I’m sure my compunction has more than a little to do with my having to endure the scornful ire of my rock snob acquaintances for having gone to a Britney concert, and on my own dime at that. But if she were at least singing live, the critics might have relented. I guess in my youth, I would have seen this episode in similar terms. You don’t go to a live show to hear pre-recorded music. That’s what CDs (and yes, mp3s, sigh) are for. But as I’ve grown older and gone to more concerts, there’s been a sea change in my views.

I used to think that a concert was the definitive rendering of an artist’s music. An artist who could “bring it” on stage was not just legit, but was sharing his or her music in the most intimate, honest way, naked even. And it was one of a kind because they could never reproduce that exact performance. However, as I saw more and more of my favorite artists on stage, I started to feel that a lot of them sounded a lot better on a recording than they did live. And they weren’t even bad live; they just weren’t quite what I knew them as from the CDs. To be sure, some artists were even better live, but I realized that it wasn’t necessarily because of the music. The best live performers were just that – performers, and they could overcome a bad sound system or shabby acoustics. Passion and charisma made up for the jumbled mess of noise that concerts often became. The greatest concerts inject the feeling of the music into the audience, no matter what the actual aural quality is.

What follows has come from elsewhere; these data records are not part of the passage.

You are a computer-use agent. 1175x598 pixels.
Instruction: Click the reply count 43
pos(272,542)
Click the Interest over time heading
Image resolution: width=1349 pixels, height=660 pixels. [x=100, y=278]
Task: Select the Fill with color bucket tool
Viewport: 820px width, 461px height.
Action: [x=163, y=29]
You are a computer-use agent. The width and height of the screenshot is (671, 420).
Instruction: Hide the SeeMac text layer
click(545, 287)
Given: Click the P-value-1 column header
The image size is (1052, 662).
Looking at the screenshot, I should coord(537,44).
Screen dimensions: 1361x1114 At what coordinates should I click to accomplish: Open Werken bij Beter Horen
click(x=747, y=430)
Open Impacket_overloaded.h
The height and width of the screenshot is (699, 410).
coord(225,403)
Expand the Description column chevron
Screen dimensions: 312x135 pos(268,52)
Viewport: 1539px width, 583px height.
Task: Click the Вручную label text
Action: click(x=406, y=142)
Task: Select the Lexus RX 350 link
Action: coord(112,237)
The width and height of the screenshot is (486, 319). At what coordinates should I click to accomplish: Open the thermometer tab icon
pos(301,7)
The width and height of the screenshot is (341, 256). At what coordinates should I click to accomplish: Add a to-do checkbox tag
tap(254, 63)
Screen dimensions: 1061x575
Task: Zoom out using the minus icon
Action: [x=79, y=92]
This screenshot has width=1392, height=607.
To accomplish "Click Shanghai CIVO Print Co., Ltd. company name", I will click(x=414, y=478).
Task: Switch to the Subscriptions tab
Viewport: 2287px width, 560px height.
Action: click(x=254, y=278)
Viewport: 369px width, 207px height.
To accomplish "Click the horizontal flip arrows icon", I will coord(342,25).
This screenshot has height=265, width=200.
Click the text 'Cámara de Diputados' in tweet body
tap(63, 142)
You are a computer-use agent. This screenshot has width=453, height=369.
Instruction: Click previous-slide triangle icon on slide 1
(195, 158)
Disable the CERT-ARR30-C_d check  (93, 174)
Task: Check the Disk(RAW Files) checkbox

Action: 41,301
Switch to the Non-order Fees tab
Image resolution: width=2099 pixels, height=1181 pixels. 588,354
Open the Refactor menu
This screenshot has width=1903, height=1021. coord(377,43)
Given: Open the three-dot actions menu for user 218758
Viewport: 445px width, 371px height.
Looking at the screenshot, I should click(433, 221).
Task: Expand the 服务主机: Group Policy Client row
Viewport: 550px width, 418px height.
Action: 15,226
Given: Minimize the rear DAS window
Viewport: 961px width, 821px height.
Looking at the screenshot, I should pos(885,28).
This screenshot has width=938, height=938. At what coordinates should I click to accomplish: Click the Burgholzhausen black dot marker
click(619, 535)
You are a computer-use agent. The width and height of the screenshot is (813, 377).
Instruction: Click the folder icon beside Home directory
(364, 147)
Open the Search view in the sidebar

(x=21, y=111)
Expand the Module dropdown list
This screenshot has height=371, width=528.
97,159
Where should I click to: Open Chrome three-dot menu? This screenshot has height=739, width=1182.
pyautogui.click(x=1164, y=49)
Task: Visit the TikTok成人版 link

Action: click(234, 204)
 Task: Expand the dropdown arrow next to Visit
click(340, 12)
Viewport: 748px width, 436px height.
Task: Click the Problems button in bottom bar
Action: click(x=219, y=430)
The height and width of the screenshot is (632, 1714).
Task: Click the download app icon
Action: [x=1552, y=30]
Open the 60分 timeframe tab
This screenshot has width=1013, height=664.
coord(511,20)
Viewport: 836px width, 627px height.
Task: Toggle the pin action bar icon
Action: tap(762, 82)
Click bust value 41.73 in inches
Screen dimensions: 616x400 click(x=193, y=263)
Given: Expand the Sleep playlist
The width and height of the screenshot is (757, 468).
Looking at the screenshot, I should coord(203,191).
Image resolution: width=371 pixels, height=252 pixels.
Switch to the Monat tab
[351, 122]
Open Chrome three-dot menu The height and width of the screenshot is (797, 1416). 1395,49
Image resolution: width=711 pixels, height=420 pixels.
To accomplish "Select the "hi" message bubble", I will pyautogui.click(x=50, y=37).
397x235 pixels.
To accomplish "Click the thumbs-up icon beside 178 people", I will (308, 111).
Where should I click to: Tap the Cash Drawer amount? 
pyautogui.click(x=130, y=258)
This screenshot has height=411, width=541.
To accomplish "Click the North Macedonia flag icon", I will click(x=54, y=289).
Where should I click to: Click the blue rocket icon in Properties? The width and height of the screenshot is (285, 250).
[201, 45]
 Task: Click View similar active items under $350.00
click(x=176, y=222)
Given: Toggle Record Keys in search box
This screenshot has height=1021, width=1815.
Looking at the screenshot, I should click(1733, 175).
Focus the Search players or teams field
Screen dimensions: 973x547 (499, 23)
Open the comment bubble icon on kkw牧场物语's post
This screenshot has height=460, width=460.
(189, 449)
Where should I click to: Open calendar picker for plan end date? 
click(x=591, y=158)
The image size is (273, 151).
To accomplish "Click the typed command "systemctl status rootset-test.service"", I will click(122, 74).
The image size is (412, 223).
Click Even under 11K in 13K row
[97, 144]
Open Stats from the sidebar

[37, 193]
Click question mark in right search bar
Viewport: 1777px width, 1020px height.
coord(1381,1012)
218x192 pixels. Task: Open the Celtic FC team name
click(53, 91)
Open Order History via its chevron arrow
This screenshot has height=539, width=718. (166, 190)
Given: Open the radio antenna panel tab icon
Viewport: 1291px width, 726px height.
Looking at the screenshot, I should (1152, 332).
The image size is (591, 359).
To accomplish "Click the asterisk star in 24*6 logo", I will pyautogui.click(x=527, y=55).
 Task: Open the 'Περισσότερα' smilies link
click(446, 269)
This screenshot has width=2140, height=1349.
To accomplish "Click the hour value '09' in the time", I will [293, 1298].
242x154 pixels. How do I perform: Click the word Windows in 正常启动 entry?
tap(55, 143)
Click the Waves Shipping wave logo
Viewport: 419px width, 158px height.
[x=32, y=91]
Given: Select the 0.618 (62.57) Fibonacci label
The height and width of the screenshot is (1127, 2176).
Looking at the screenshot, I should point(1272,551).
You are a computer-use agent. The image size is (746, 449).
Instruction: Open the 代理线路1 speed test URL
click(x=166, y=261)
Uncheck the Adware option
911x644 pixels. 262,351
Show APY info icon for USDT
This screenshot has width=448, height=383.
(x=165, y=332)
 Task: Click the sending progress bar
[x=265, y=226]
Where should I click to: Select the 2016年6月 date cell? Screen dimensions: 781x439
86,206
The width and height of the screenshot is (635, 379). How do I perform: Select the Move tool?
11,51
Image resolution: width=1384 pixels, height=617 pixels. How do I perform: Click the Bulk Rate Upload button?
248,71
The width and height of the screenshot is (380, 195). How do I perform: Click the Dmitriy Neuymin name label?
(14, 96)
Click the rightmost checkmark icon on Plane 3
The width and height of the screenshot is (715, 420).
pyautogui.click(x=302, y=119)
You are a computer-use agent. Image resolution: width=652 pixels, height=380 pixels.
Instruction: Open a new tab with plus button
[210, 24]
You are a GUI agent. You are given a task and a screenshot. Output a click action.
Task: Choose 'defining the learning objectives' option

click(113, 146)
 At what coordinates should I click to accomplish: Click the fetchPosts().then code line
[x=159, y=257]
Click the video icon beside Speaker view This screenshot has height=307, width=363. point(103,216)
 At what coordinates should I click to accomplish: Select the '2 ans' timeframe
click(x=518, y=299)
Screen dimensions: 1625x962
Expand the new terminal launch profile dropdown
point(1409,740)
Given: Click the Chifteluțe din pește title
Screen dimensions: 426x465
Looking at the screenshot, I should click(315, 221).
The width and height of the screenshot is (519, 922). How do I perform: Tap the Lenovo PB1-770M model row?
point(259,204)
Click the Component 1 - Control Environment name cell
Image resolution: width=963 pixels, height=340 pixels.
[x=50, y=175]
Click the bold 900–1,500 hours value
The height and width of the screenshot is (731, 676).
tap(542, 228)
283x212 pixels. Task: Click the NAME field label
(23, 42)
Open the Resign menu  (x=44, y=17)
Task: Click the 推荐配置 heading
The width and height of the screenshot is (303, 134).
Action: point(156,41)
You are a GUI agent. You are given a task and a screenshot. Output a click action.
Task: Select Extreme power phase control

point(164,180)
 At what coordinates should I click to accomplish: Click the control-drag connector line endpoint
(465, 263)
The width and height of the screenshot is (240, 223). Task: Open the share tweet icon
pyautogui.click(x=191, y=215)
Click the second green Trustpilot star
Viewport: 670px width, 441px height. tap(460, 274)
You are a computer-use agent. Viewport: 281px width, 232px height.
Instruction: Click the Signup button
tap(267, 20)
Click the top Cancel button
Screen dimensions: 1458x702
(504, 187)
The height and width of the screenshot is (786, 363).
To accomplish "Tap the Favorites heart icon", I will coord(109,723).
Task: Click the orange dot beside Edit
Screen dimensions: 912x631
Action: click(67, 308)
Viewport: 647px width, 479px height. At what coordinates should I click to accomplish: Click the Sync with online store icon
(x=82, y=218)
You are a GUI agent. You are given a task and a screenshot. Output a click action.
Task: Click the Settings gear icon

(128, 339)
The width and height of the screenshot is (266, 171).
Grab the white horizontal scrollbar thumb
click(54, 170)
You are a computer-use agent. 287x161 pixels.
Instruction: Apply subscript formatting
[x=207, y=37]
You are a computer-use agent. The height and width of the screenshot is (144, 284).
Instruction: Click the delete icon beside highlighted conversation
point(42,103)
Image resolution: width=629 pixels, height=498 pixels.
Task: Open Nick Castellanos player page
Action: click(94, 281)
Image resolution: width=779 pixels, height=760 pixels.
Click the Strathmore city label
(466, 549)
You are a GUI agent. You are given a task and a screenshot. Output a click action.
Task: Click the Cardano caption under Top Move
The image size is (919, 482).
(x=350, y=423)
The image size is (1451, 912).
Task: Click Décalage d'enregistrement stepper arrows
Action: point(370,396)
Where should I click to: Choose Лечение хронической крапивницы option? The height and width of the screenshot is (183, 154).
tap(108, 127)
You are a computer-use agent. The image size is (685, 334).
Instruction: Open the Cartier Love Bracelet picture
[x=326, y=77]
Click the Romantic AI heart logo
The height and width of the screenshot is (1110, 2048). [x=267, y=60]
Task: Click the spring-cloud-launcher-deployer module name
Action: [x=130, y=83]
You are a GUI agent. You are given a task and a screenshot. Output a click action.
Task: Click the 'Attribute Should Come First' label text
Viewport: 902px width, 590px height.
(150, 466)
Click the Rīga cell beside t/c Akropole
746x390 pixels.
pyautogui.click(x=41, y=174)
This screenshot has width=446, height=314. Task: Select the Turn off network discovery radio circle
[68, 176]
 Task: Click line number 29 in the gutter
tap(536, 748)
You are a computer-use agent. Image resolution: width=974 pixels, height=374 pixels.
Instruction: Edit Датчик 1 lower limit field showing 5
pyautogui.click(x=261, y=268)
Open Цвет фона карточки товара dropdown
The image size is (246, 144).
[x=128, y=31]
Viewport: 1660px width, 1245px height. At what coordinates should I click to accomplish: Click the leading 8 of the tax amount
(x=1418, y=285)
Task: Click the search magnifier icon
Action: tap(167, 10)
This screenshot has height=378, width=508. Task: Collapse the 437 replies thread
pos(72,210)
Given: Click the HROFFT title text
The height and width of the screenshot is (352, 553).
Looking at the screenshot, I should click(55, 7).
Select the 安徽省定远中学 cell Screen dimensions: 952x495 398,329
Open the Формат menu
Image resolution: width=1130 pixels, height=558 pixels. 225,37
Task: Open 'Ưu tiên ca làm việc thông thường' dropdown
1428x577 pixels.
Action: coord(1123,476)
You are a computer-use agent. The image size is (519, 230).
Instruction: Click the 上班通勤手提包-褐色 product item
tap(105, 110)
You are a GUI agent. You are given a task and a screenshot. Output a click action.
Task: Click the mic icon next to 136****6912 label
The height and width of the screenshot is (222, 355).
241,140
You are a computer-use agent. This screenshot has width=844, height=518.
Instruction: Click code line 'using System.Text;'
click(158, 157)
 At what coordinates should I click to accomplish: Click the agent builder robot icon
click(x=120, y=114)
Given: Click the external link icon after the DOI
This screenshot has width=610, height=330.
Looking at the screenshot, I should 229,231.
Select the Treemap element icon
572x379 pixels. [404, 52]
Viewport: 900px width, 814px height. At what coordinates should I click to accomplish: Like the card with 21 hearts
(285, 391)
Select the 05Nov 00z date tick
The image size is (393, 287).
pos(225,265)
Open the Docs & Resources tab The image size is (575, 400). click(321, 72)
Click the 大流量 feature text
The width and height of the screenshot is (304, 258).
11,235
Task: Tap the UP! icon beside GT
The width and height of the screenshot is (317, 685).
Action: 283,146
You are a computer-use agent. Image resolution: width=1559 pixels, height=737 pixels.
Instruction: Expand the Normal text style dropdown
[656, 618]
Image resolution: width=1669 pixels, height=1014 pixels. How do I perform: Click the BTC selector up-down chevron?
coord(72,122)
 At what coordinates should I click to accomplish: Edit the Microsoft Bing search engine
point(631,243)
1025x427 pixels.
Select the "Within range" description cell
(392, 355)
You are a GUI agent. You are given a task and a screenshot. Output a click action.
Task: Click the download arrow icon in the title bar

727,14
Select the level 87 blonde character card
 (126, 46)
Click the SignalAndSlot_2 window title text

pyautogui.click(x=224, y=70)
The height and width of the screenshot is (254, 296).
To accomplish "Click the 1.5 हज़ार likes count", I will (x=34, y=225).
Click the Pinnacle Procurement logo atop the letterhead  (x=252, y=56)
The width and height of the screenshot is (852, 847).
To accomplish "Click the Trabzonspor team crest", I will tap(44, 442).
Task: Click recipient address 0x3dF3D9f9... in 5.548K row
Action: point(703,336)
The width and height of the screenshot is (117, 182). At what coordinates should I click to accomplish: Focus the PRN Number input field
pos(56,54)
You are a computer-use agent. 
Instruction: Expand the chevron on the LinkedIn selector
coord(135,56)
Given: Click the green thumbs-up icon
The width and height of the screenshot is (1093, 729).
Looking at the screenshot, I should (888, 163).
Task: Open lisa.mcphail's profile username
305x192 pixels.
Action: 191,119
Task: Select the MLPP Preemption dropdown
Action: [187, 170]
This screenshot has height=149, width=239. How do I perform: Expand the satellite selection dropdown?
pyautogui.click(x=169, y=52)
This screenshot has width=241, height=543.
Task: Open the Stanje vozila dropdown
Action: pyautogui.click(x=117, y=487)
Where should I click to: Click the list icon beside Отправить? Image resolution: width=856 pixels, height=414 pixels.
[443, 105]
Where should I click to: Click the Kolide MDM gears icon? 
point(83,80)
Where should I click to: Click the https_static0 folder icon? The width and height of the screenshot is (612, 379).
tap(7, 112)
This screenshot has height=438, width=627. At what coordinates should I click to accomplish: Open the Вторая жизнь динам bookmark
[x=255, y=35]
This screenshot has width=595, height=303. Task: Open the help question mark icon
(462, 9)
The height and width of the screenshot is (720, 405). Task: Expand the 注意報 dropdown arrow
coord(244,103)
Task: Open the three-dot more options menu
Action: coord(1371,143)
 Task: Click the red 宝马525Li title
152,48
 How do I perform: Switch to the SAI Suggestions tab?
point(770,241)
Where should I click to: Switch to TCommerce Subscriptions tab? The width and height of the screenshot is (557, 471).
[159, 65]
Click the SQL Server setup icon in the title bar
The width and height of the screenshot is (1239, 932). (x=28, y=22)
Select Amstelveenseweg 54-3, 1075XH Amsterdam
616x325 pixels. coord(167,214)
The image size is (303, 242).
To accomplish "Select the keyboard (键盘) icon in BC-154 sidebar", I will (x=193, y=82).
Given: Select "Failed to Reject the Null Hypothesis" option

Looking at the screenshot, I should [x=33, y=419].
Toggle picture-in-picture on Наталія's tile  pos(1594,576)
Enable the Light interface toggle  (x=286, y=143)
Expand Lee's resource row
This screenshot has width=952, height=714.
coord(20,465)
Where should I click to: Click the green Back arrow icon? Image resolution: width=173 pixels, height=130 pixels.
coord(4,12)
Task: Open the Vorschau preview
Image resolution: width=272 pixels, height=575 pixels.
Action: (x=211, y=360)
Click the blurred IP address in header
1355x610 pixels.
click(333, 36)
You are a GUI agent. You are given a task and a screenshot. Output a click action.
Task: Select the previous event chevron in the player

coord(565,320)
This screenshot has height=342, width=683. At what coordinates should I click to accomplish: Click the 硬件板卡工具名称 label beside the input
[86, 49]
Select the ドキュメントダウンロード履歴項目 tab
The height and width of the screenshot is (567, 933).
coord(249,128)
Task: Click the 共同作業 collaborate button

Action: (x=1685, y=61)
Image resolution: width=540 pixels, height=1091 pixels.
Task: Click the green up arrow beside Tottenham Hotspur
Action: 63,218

This new paradigm reaches its apotheosis with Britney’s Circus, which carries on Barnum’s spirit of showmanship. At this point in my life, I want to see the spectacle, I want to be blown away. I don’t really care to just see someone strumming a guitar and yodeling into a mic. Hey, her songs aren’t that great anyway, but they generate a manic energy that suits the big top perfectly. And if Britney has to lip-synch so that she’ll have enough energy to dance for two hours, then I say, let the girl dance! I’d rather see her moves anyway.

No, I don’t think I’m a sucker for wanting that, and I don’t mind ruffling some purists’ feathers by saying that a concert can (should?) be about more than just the music. I can listen to the music at home or in my car and be just as happy. John Lennon himself said that he “wasn’t that upset that Elvis never came to England.” He liked listening to the records. I think he was on to something. Whether fake Barnum was onto something, well, that’s another story entirely.

3 comments:

Deana said...

The return of the king!

Mercy, I hope I'm not one of your rock snob acquaintances. Doubtful, considering I worshipped the Spice Girls {original line-up} and once crashed my car into an armored truck due to the mellifluousness of Mel Torme.

You're right: a concert should be about more than just the music. Because it's a performance. Crazy Jeff from karaoke night even criticized us for being too stiff during our song, and no one had paid to see us {not that they ever would.}

It sounds like BS' show was quite a spectacle, so in a way, you got what you paid for. She could have sang the songs for real, but that might have utterly ruined the experience. I can guess that cracky's voice has changed a little since she went bald and bounced her baby.

Glad to have you back.

Henry said...

What are your feelings on concert films?

Czardoz said...

My feeling is we'd better go see Michael Jackson's "This Is It," pronto!